Can you elaborate please? I was under the impression that CUDA is tied to Nvidia, unless you mean there are now working shims for other GPUs.

Athas · on Oct 28, 2019

CUDA is ultimately an API. AMD even has a converter for transforming CUDA cuda to something more portable[0].

While it would be better in a democratic sense for GPUs to be accessed using a fully free API, having an easily usable proprietary API is still more democratic than a difficult-to-use API (especially when, as here, the easy-to-use layer is actually fully free, and can perhaps be retargeted to fully free lower layers later).
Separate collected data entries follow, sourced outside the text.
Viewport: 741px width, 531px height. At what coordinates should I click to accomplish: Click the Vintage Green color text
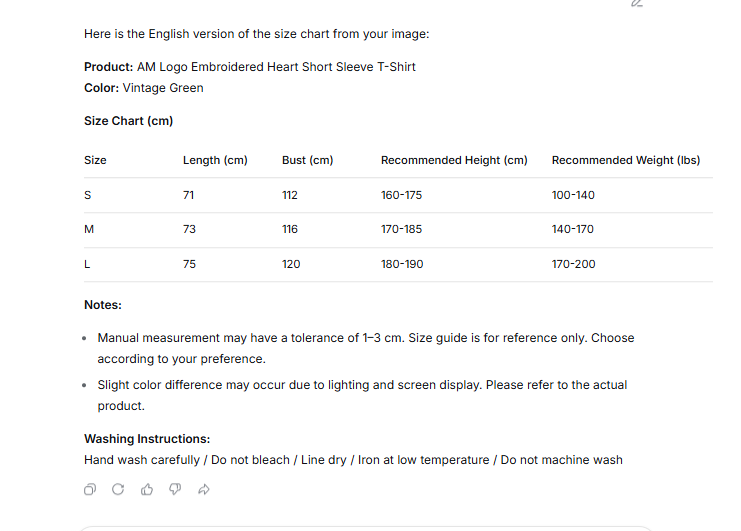pyautogui.click(x=163, y=88)
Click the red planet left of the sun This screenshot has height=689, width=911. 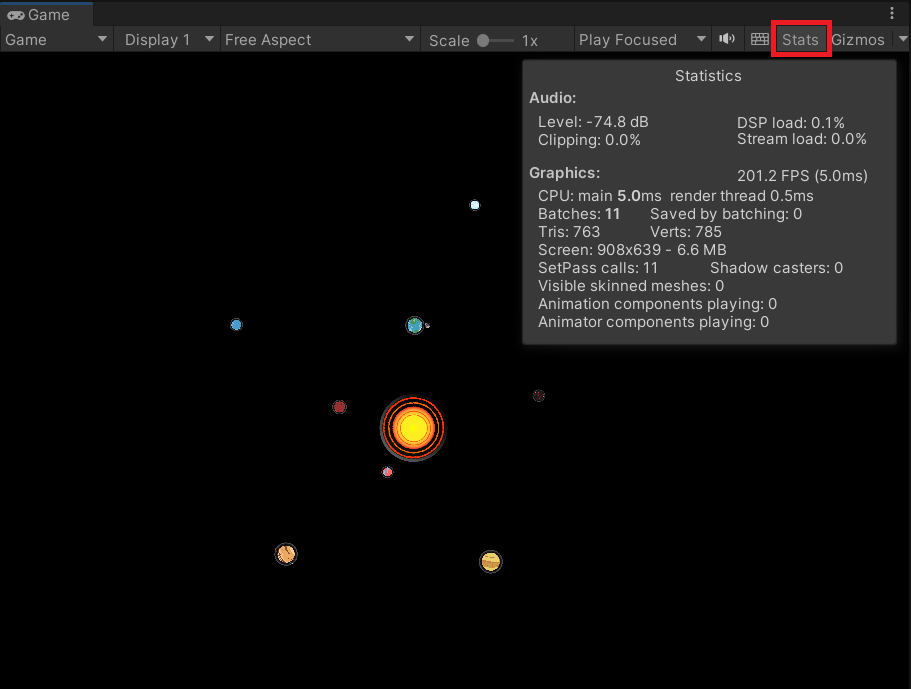tap(339, 407)

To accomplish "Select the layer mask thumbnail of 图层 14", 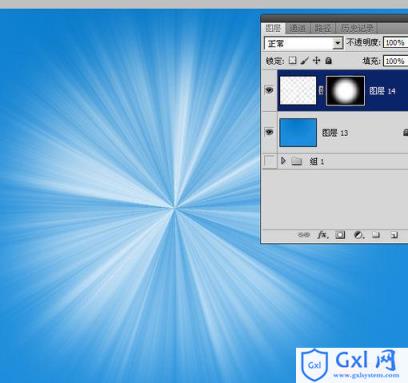I will pos(345,90).
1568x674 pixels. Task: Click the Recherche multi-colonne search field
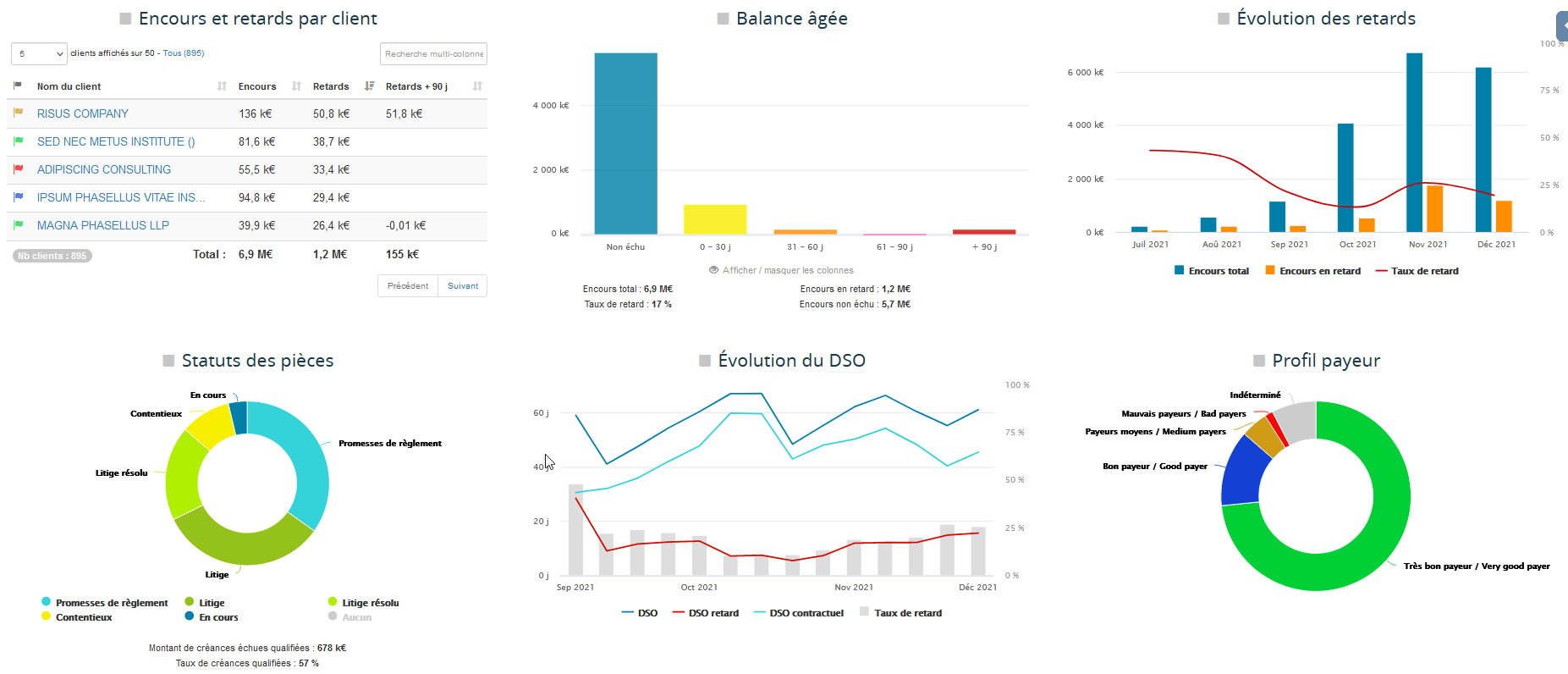point(433,53)
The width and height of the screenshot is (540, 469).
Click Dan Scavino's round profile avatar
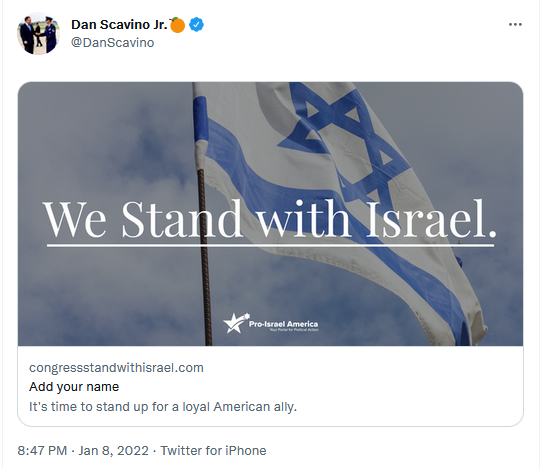click(38, 34)
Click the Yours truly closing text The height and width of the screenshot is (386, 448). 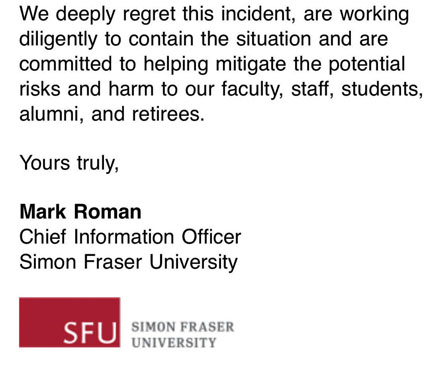(x=69, y=163)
[0]: https://gpuopen.com/compute-product/hip-convert-cuda-to-port...

shmerl · on Oct 28, 2019

It still looks like porting idea, not like a shim that makes CUDA run on AMD. So I'd say CUDA is still locked to Nvidia. AMD are trying to ease up the transition to portable options - that's surely good, but it's not a full fledged lock-in unlocking.
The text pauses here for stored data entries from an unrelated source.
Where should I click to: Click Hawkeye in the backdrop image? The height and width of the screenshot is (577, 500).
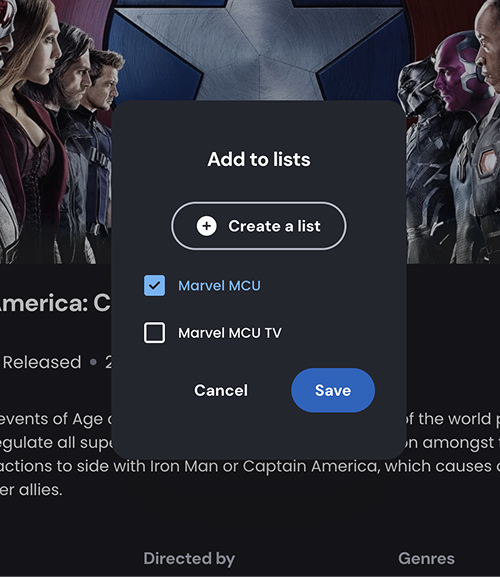tap(105, 85)
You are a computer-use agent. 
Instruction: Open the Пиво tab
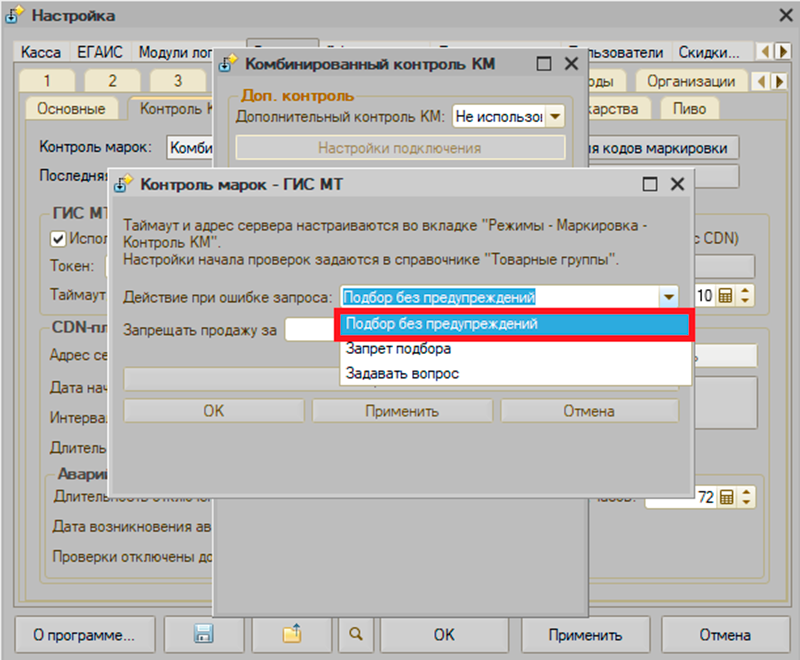[x=690, y=108]
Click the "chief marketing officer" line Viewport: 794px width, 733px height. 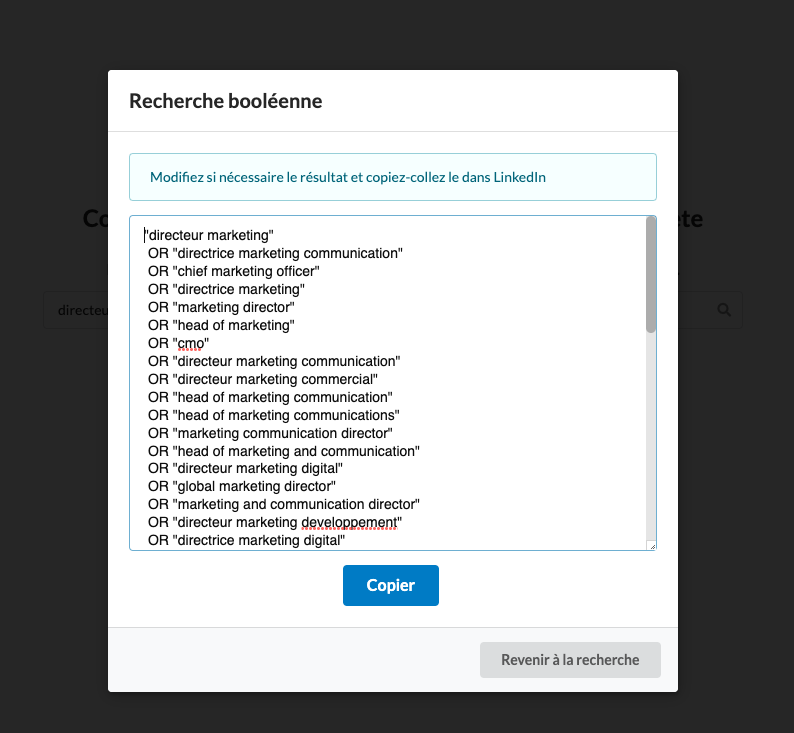[x=233, y=271]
I'd say, Nvidia are being hypocritical here, with this whole "democratizing" claim. They are direct beneficiaries of the lock-in they are advancing with it.

pjmlp · on Oct 28, 2019

It allows us to use any programming language with PTX backend.

OpenCL on the other hand is C FTW and now kind of supports C++ if one has luck with the drivers.

From that point of view is democratizing GPGPU programming to anyone that doesn't want to deal with either C or C++.

shmerl · on Oct 28, 2019

That's not democratizing GPU computing, that's "democratizing" Nvidia lock-in. Totally different thing, so their claim was hypocritical, since they made it sound like a general thing.

pjmlp · on Oct 29, 2019

It is easy to sort out, Khronos just needs to accept that a large majority of developers want productive SDKs, not raw specifications based on C, and with luck some C++ as well.

I also don't see you complain that so far the only mature SYCL SDK is available from Codeplay, thus making it a single vendor "standard". At least until Intel (One API) and others actually come one with their SYCL extensions, because naturally nothing that Khronos does can be without extensions and its multiple execution paths.